Lowry v. Tarbox

537 S.W.3d 599
CourtCourt of Appeals of Texas
DecidedOctober 25, 2017
DocketNo. 04-16-00416-CV
StatusPublished
Cited by42 cases

This text of 537 S.W.3d 599 (Lowry v. Tarbox) is published on Counsel Stack Legal Research, covering Court of Appeals of Texas primary law. Counsel Stack provides free access to over 12 million legal documents including statutes, case law, regulations, and constitutions.

Bluebook
Lowry v. Tarbox, 537 S.W.3d 599 (Tex. Ct. App. 2017).

Opinion

OPINION

Opinion by:

Irene Rios, Justice

This appeal arises from a dispute between Dr. Peter Tarbox and Dr. Robert Lowry regarding a neurology practice in which they shared an ownership interest. Appellee Dr. Tarbox brought suit against appellants Dr. Lowry, Neurology and Neurophysiology Associates, P.A. (NNPA), JCMLR, P.A., and Dr. Lynnell Lowry, alleging several causes of action. The jury found in favor of Dr. Tarbox and awarded both damages and exemplary damages. On appeal, appellants assert numerous legal and factual sufficiency challenges, as well as challenges to the jury charge, admission of evidence, the award of attorney’s fees, and application of the statutory eap on exemplary damages. For the following reasons, we reform the trial court’s judgment and affirm the judgment as reformed.

Background

In 2000, Dr. Tarbox and Dr. Lowry entered a contract (“the Contract”) to become joint owners of NNPA, a neurology medical practice. In 2004, the doctors accepted another partner, Dr. Yanko Yan-kov. At that time, the three partners created bylaws and signed a Stock Redemption Agreement. Dr. Lowry was the managing partner of NNPA as majority shareholder. Alamo Healthcare Systems (Alamo Healthcare), a company owned by Dr. Lowry, began serving as NNPA’s management company in 2004, with Dr. Tarbox’s and Dr. Yankov’s approval.
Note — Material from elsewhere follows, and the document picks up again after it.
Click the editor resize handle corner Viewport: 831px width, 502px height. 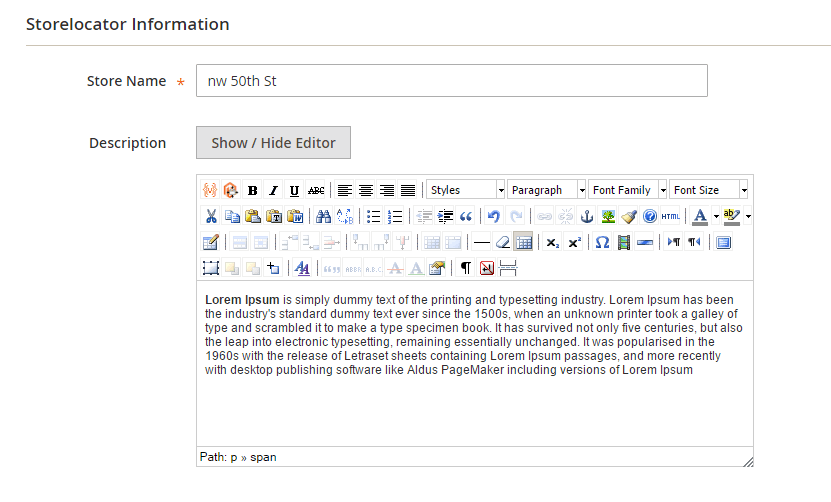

Dr. Yankov left the practice in 2010. In December 2010, Dr. Tarbox terminated his relationship with NNPA and sued appellants, asserting claims for: breach of contract; breach of the Stock Redemption Agreement; shareholder oppression and breach of the fiduciary duty owed to a minority owner; fraud and negligent misrepresentation; fraudulent transfer; tor-tious interference with the contracts between Dr. Tarbox and NNPA; and civil conspiracy.

Dr. Tarbox alleged he discovered in 2009 that Dr. Lowry directed a billing scheme which violated the contractual terms for Dr. Tarbox’s compensation. According to Dr. Tarbox, when the three doctors began the partnership, they intended to grow NNPA’s practice. In order to accomplish that growth, the doctors anticipated adding additional neurologists and physician assistants to the practice on a contract basis. According to Dr. Tarbox, the Contract provided that when NNPA contracted with the additional neurologists and physician assistants, Dr. Tarbox would be compensated for the revenue generated through the contracted employees’ practices. Dr. Tarbox additionally alleged he discovered Dr. Lowry had directed that the contracted employees be designated as employees of JCMLR, which is a separate entity owned solely by Dr. Lowry. Because of that designation, only Dr. Lowry profited from the revenue generated by those employees.

Dr. Tarbox also alleged Alamo Healthcare billed insurance carriers for the services of the contracted physicians improperly by'using Dr. Tarbox’s license prior to the contracted physicians being credentialed with the carriers or licensed to practice medicine in Texas. Dr. Tarbox alleged that when this billing scheme occurred, he did not receive compensation for the use of his license. Dr. Tarbox alleged he should have received 33 1/3% of the gross receipts for the fees generated under his license, as stated in the Contract. Appellants responded that Dr. Tarbox’s compensation under the Contract was based only upon revenue generated by services he personally performed.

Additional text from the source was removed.